### [INSTRUCTION 1]
Rewrite the section of the evaluation text below, starting with "Global metrics" and going on through "clips (347 samples).", switching "clips" to "recordings".

### [DOCUMENT PASSAGE]
· · · · ·
Important note about epochs

The exact number of effective epochs in sequence-to-sequence training depends on the effective batch size, including gradient accumulation. In this card, the run is described using the author’s experiment note: 5000 × 2 steps, around 10 epochs.

Evaluation protocol

Both checkpoints were evaluated with the same decoding and scoring pipeline on the held-out merged test split.

Inference settings

  • audio loaded from the 16 kHz mono waveform path,
  • Whisper processor used with padding and attention masks,
  • generation run with:
    • language="arabic"
    • task="transcribe"
    • max_new_tokens=225

Text normalization

Before scoring, references and predictions were normalized conservatively by:

  • converting to string,
  • trimming leading/trailing whitespace,
  • collapsing repeated whitespace into a single space.

Metrics

The main reported metrics are:

  • WER: word error rate,
  • CER: character error rate,
  • exact-match rate.

Stratified testing

After global evaluation, results were re-aggregated by:

  • duration_bucket
  • speaker_bucket
  • overlap_bucket
  • turn_rate_bucket
  • speech_rate_bucket
  • text_length_bucket
  • quality_bucket
  • source_dataset_bucket
  • source_split_bucket
  • multiple-speaker and overlap flags.

This was done to separate acoustic difficulty, segmentation difficulty, transcript difficulty, and source-domain effects.

Main results

Global metrics

  • Test samples: 1878
  • WER: 40.52
  • CER: 19.37
  • Exact-match rate: 6.18%

Key findings

  • Global test performance: WER 40.52 and CER 19.37 on 1878 test utterances.
  • Exact-match rate on the test set: 6.18%.
  • Main duration buckets are stable: short clips (709 samples), medium clips (816 samples), and very long clips (347 samples).
  • The 8–15s bucket has only 6 samples, so that bucket should be interpreted cautiously.
· · · · ·
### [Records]
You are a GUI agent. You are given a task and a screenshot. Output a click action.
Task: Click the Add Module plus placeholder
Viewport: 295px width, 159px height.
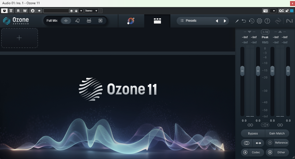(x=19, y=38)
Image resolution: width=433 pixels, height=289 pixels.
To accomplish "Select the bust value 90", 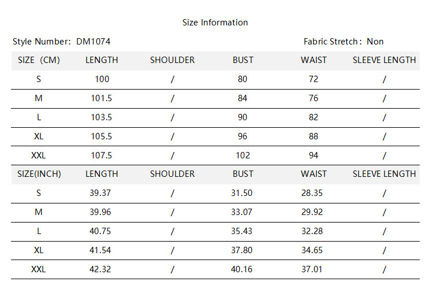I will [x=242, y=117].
· · · · ·
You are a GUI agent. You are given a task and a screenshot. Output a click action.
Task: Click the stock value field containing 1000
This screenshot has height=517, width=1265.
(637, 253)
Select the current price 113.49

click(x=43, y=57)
· · · · ·
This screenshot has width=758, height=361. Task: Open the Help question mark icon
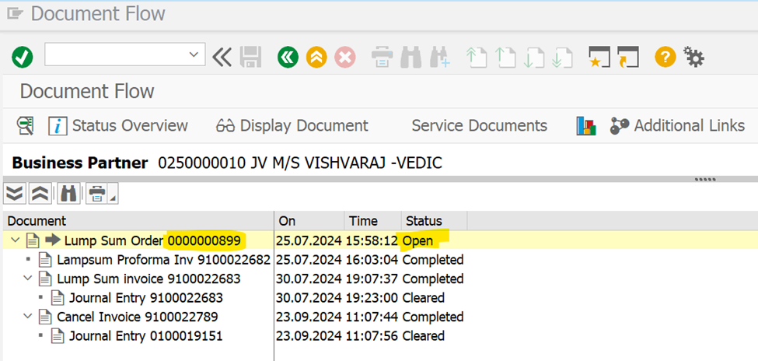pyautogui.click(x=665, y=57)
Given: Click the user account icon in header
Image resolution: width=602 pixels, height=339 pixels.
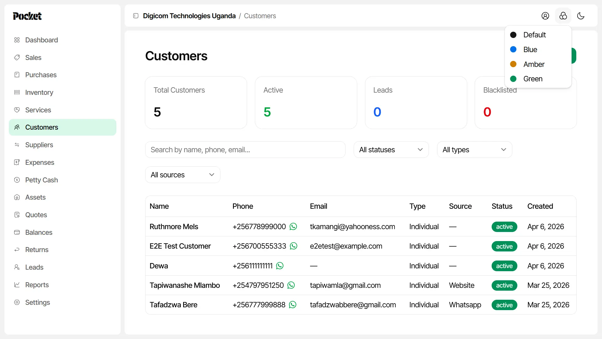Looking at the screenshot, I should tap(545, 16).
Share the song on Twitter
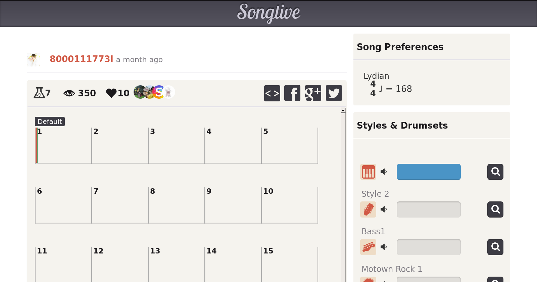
· · · · ·
### [INSTRUCTION 2]
Collect every line of the records above that contains the string "height". Case counts.

### [FULL SOLUTION 1]
Global metrics

  • Test samples: 1878
  • WER: 40.52
  • CER: 19.37
  • Exact-match rate: 6.18%

Key findings

  • Global test performance: WER 40.52 and CER 19.37 on 1878 test utterances.
  • Exact-match rate on the test set: 6.18%.
  • Main duration buckets are stable: short recordings (709 samples), medium recordings (816 samples), and very long recordings (347 samples).

### [FULL SOLUTION 2]
Viewport: 295px width, 159px height.
Image resolution: width=433 pixels, height=289 pixels.
This screenshot has height=517, width=1265.
This screenshot has width=758, height=361. Task: Open the Help question mark icon
Image resolution: width=602 pixels, height=339 pixels.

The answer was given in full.